University Of Edinburgh Logo Sleeping sickness is believed to be caused by a minuscule parasite that leads to an intense infection in the brain and the meninges, which is the covering of the brain and spinal cord. Experts from the University of Edinburgh have offered new details into the survival strategy of the sleeping sickness parasite. This apparently has the ability to notify treatments for the disease.

The parasite can seemingly change itself into any two physical forms. Scientists have examined that this parasite has rendered a precise balance between these. One of these types supposedly assures infection in the bloodstream of an individual. In addition, the other type may be taken up by the tsetse fly and further spread to another human being or animal. The parasite allegedly maintains an exchange between providing sufficient parasites to protect the immune response and cause infection.

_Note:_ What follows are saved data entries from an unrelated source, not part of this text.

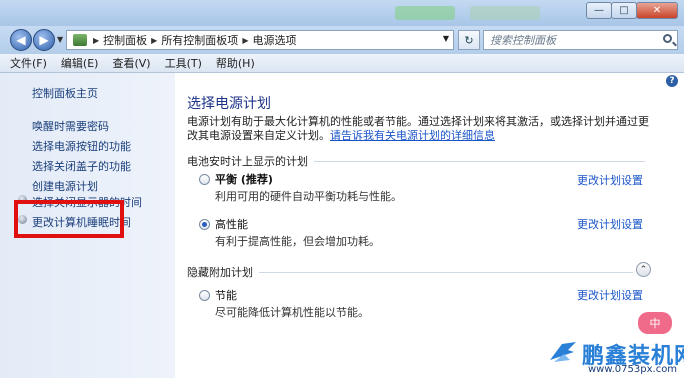  I want to click on section-hidden-plans: 隐藏附加计划, so click(410, 272). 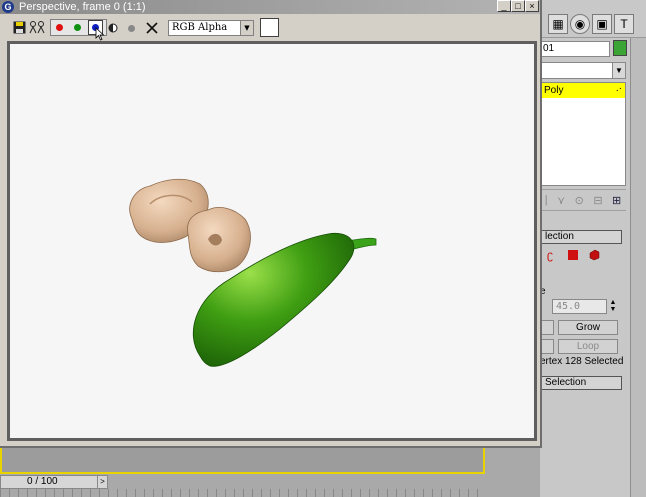 I want to click on object-name-field: 01, so click(x=575, y=49).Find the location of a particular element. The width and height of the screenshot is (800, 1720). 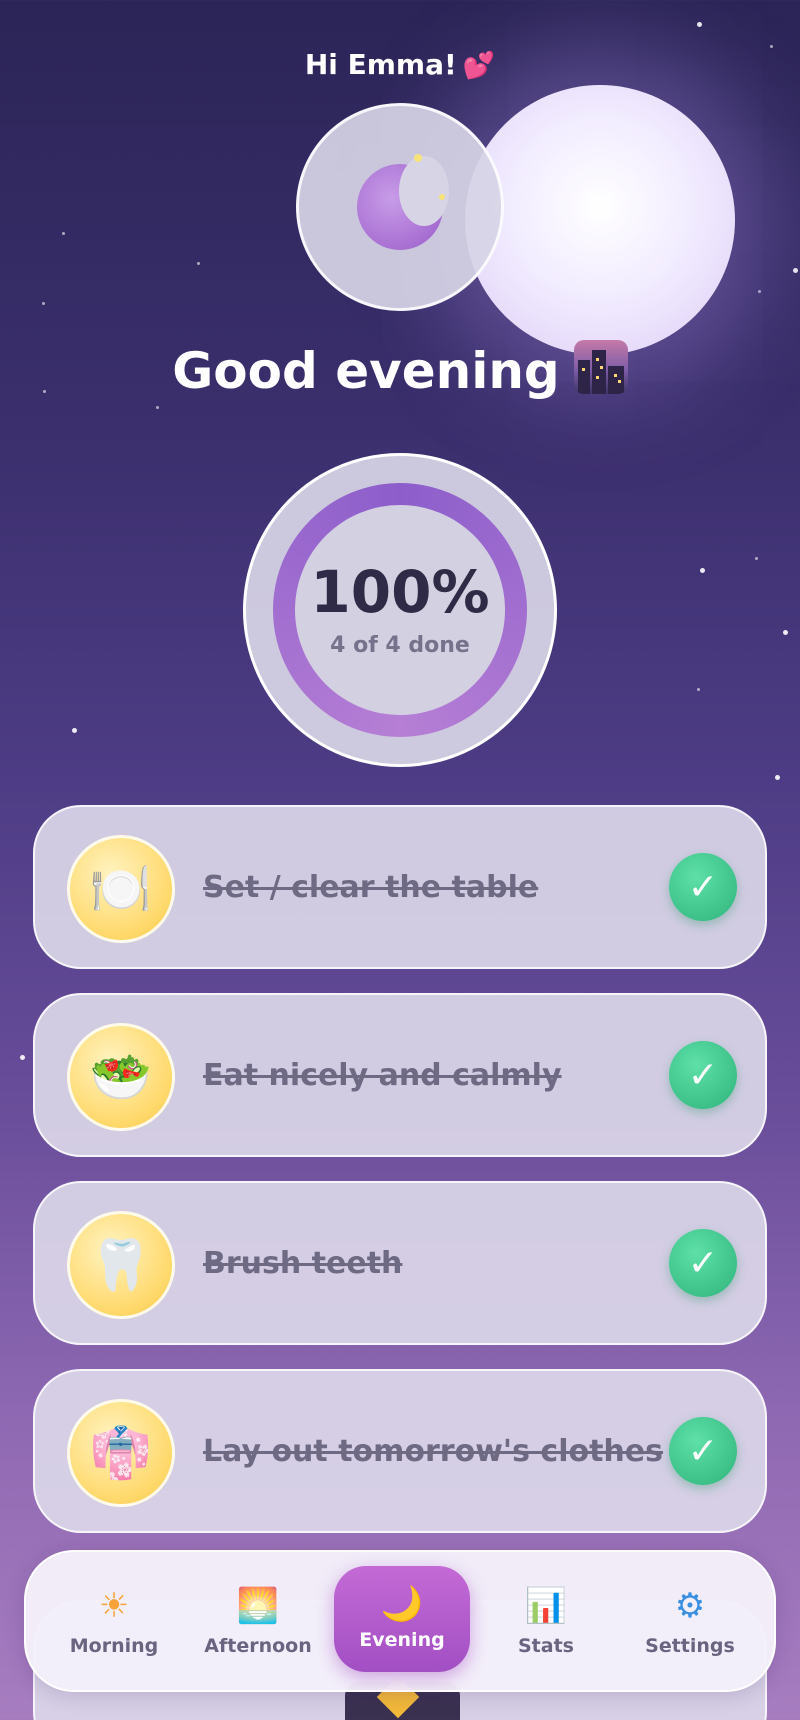

nav-item-settings: ⚙ Settings is located at coordinates (690, 1623).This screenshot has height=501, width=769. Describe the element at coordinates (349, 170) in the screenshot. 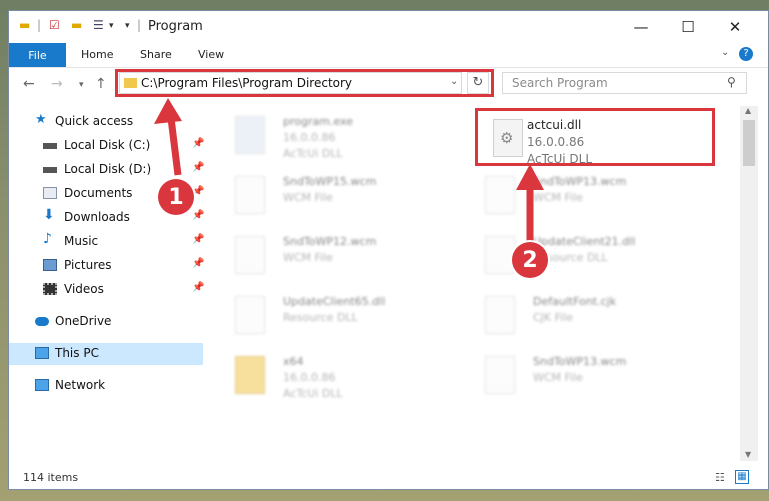

I see `annotation-arrows` at that location.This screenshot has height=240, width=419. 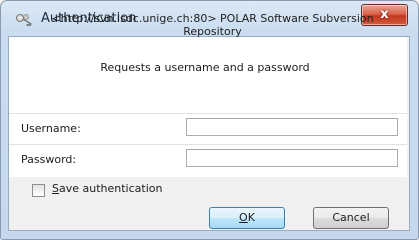 What do you see at coordinates (51, 128) in the screenshot?
I see `username-label: Username:` at bounding box center [51, 128].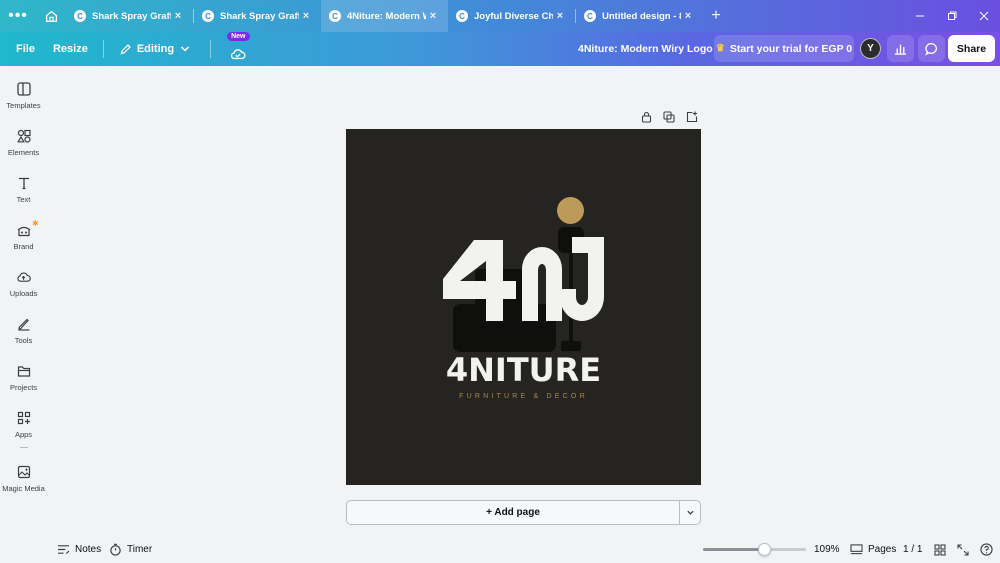 This screenshot has height=563, width=1000. Describe the element at coordinates (24, 232) in the screenshot. I see `brand-icon` at that location.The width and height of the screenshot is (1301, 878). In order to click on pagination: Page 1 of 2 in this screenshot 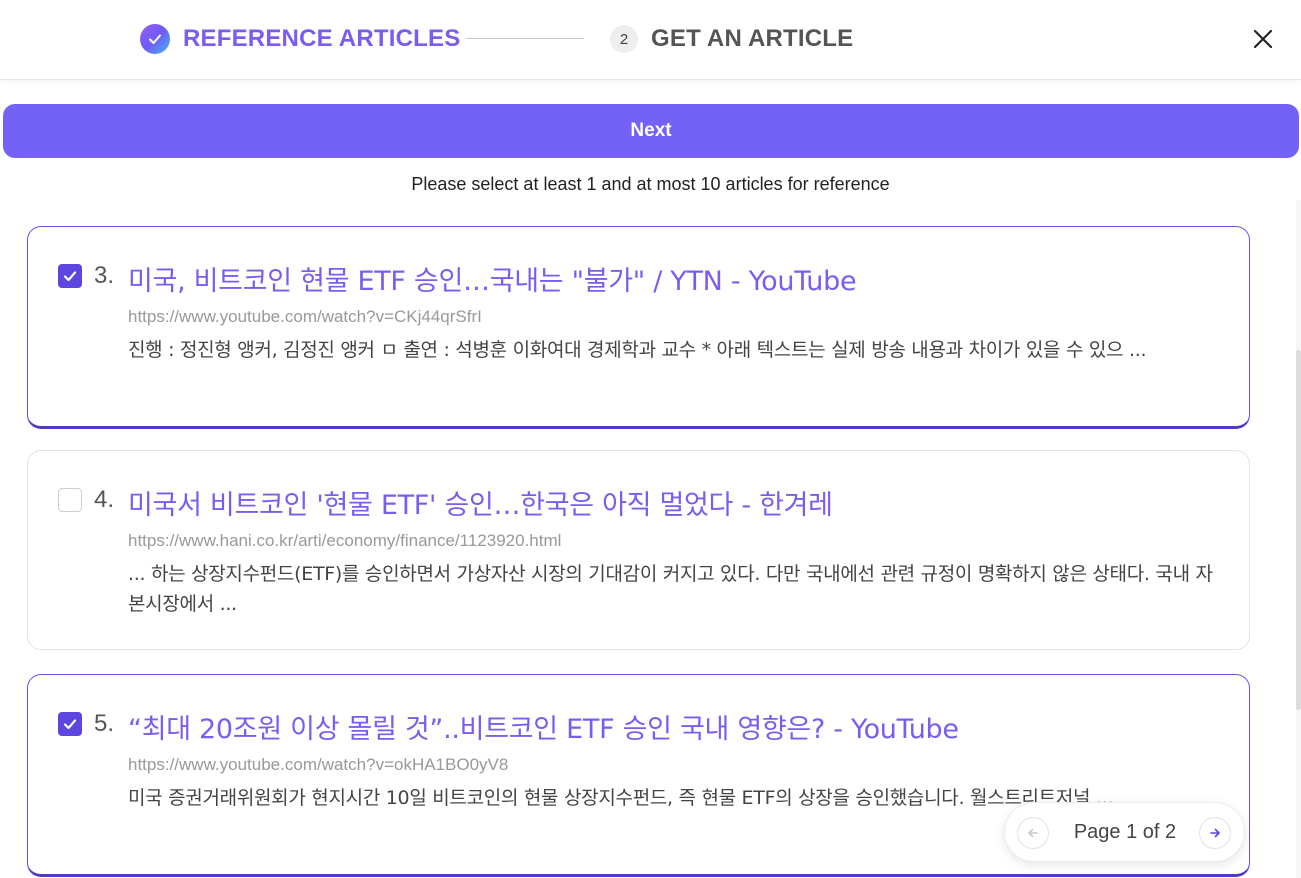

“Sleeping sickness parasites alter their form in order to ensure their survival and spread. We hope that, having discovered more about how these parasites behave, we will be able to develop ways of interfering with their survival strategy and interrupt the spread of this disease,” commented Professor Keith Matthews, School of Biological Sciences.

This also makes certain adequate parasites to seemingly allow the spread of the disease. Investigators utilized a blend of biological and mathematical techniques to evaluate how the parasite balances production of each of the forms. These findings allegedly provide better perceptive of how the parasite reciprocates to its surrounding to make sure its survival in the short term and long-term spread of disease.

The research was published in the journal Cell Host and Microbe.